Как уже было рассказано, в то время я перечитал «Хаджи- Мурата», но сомневаюсь, чтобы эта встреча тогда срифмовалась у меня со сценой встречи императора Николая I с рослым и бравым студентом Школы правоведения, лихо приветствовавшим государя. «Хочешь в военную службу?» — спросил Николай, не сомневаясь в ответе. «Никак нет, ваше величество!» — столь же лихо ответил студент. «Дурак!» — сказал император и ушел, раздраженный...
Если бы гвардии полковник Хотемкин, для которого армия и была его жизнью, спросил меня тогда, хочу ли я стать профессиональным военным, вряд ли я решился бы ответить: «Никак нет, товарищ гвардии полковник!»
Гвардии полковника Хотемкина, конечно же, нет на этом свете. И, само собой, он никогда не узнал, как я ему благодарен и как часто его вспоминаю — особенно последние годы.
Тогда я мечтал вырваться из безукоризненно четкого мира в/ч 01106, этого воплощенного воинского устава.
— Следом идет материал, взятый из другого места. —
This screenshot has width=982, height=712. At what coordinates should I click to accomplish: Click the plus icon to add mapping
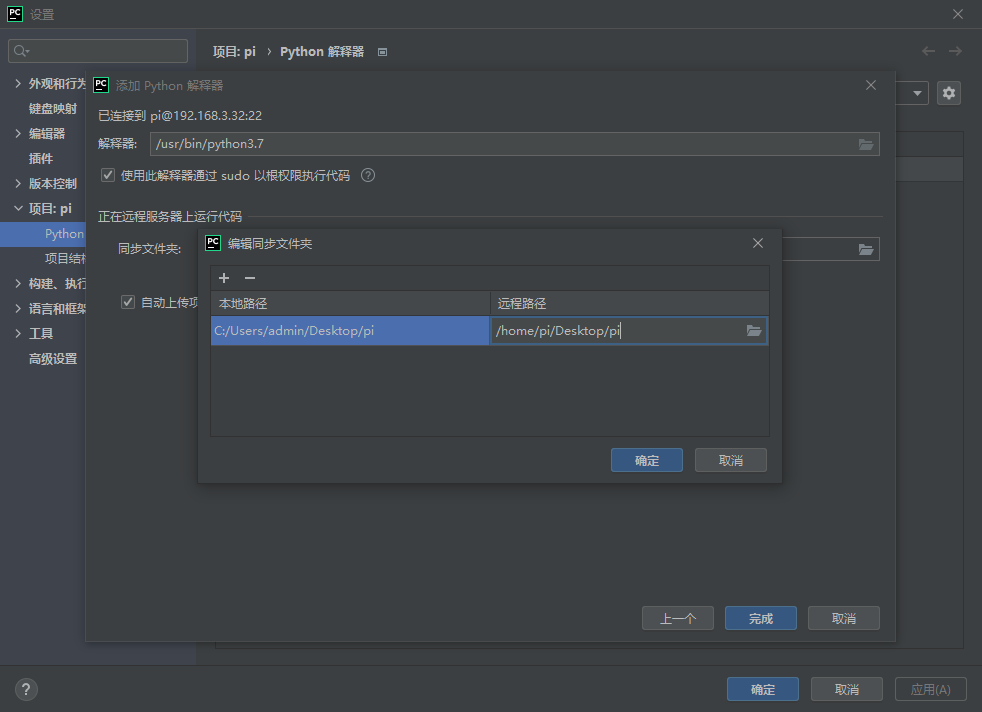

Но довольно скоро я понял, что это и было на самом деле то, к чему я стремился в своем побеге из привычного существования, — это было подлинное испытание. Отнюдь не для каждого из моих сослуживцев. Именно для меня. Эта служба имела мало общего с мучениями Смока Белью на Аляске и тем более с разговорами о сверхчеловеке. Садясь в эшелон, увозивший меня из Совгавани, я догадывался, что теперь меня вряд ли можно чем-нибудь напугать. И точно угадал. Это было подлинное испытание именно потому, что никак не соответствовало моим представлениям об испытании, никак не вырастало из тех книг, которые воспитывали меня и строили мои представления о мире.
Основная часть — хронологически — моей службы была еще впереди, но главное уже состоялось. Однорукий майор мог быть доволен своим крестником...
Через два года после демобилизации я написал цикл стихов под названием «Ванинский порт». У меня нет сегодня ни малейших иллюзий относительно качества этих стихов, но в них схвачено состояние человека, внезапно оглянувшегося и оказавшегося внутри своего недавнего и столь важного для него прошлого. И потому я рискну их здесь частично воспроизвести.
Ванинский порт
К сожалению, в письмах нет точной даты нашего отъезда. По логике событий это должно было произойти не позже
8 марта. С дороги — из Комсомольска-на-Амуре — я дал домой телеграмму: «Едем Забайкалье».
Судя по штампу, телеграмма пришла в Ленинград 9 марта. От Совгавани до Комсомольска — несколько часов езды. По дороге к нам прицепляли еще вагоны с солдатами.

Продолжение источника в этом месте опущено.